AI-Based Software Defect Tracking |
Defects are a fact of life in software development, they cannot be eliminated altogether however they can be
managed and controlled so that their impact is minimized on the quality and
scope of the overall project. The later a bug is detected in the development
lifecycle, the higher the cost, and the required time would be for resolving that
issue. In the worst-case scenario where the defect is found after the
development stage, it is likely to have a negative impact on the consumers and
creates many challenges for the developers as well. Owing to this, the testing
and defect tracking of software tracking alone accounts for around 50 percent
of the total cost of product development.
Artificial intelligence continues
to experience increasing domination across the industries and with its
wide-ranging application, it has not only been able to gain traction in the
software development field but it is also one of the key driving forces behind
the innovation in this sector. Fundamentally, artificial intelligence has been
able to transform the digital world as it takes large volumes of unstructured
data and derives meaningful insights from it which enables the companies to
make better decisions in less time. As the project teams grow and the software
development becomes more complicated, the need for artificial intelligence
becomes more prominent especially when it comes to defect tracking and quality
assurance of the product. The integration of sophisticated artificial
intelligence techniques with defect tracking software
empowers the organization to be more proactive and resolve issues effectively.

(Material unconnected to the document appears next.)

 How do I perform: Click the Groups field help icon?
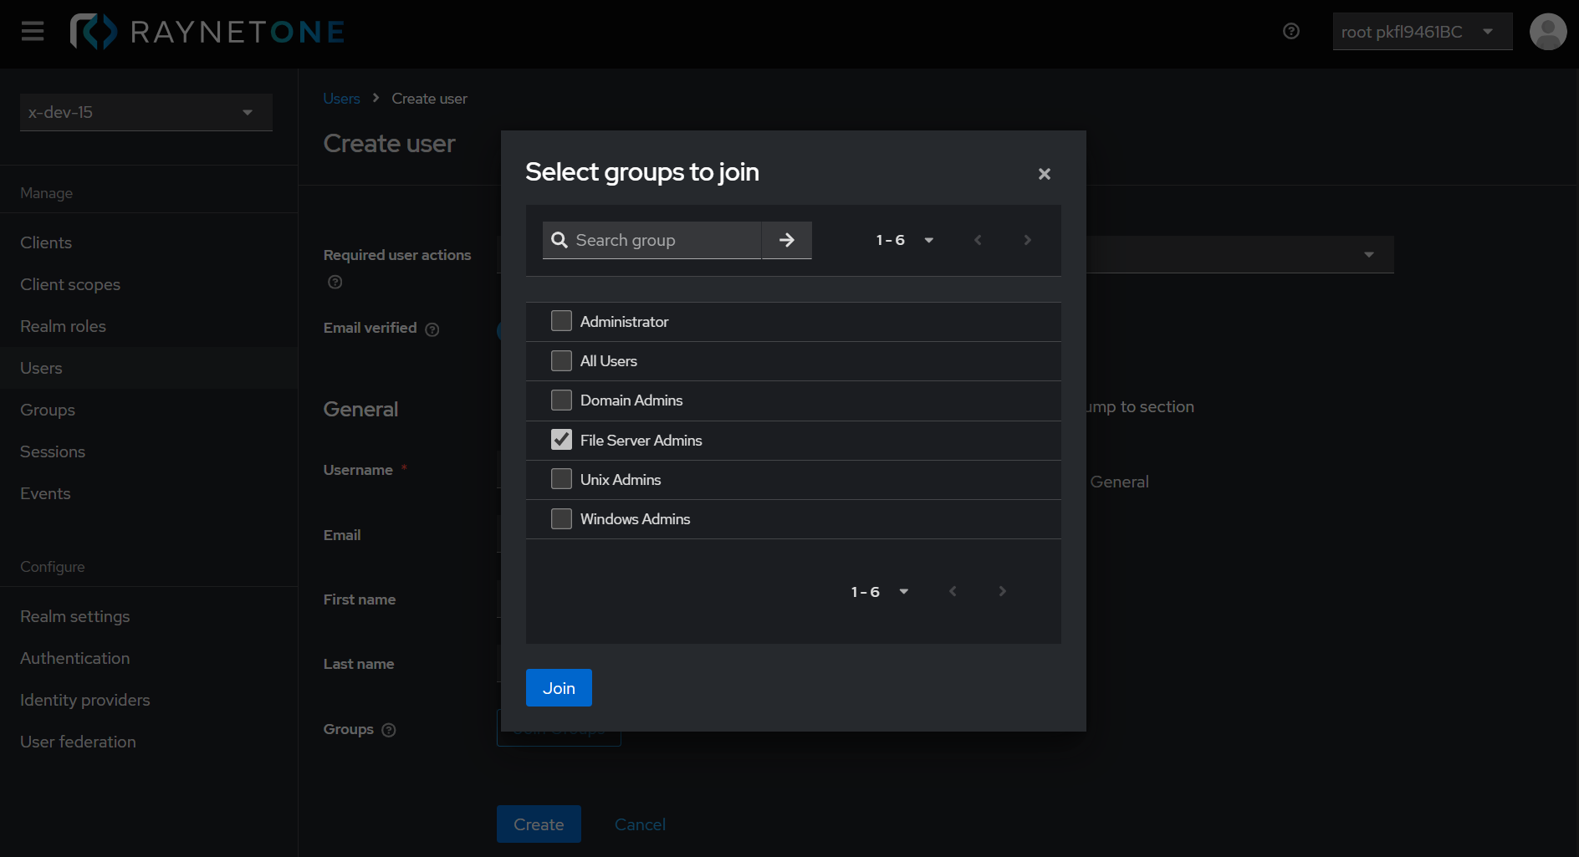click(389, 730)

Benefits Of Artificial Intelligence
Testing Over Traditional Testing
Organizations are leveraging
artificial intelligence techniques in the defect tracking software to enhance
their ability to detect any problematic issues in the early stages of the
product lifecycle, which enables the teams to proactively adjust their planning
to cater to these issues.
With the use of artificial
intelligence methods, the testers would be able to evaluate the past patterns
of the defects and determine their trends so that they are able to detect any
possible weak nodes or vulnerabilities in the system. As opposed to a traditional form of testing, the employment of artificial intelligence in a
defect tracking system automates the test processes and enables precise and
continuous software
testing to fast track the whole procedure. More often than not, some of the
bugs remain undetected with the traditional bug tracking approach which can
easily snowball into much bigger issues. However, with the use of artificial
intelligence, the testers can not only detect all the pertinent defects in the
system but they are able to evaluate them and keep track of their progress as
well. The incessantly evolving artificial intelligence bots are easily able to
keep up with the changes in the code and learn new application functions. The
quality of the product is much more likely to improve with this approach as the
artificial intelligence bots are constantly updated so they detect any
important changes in the code and evolve with it.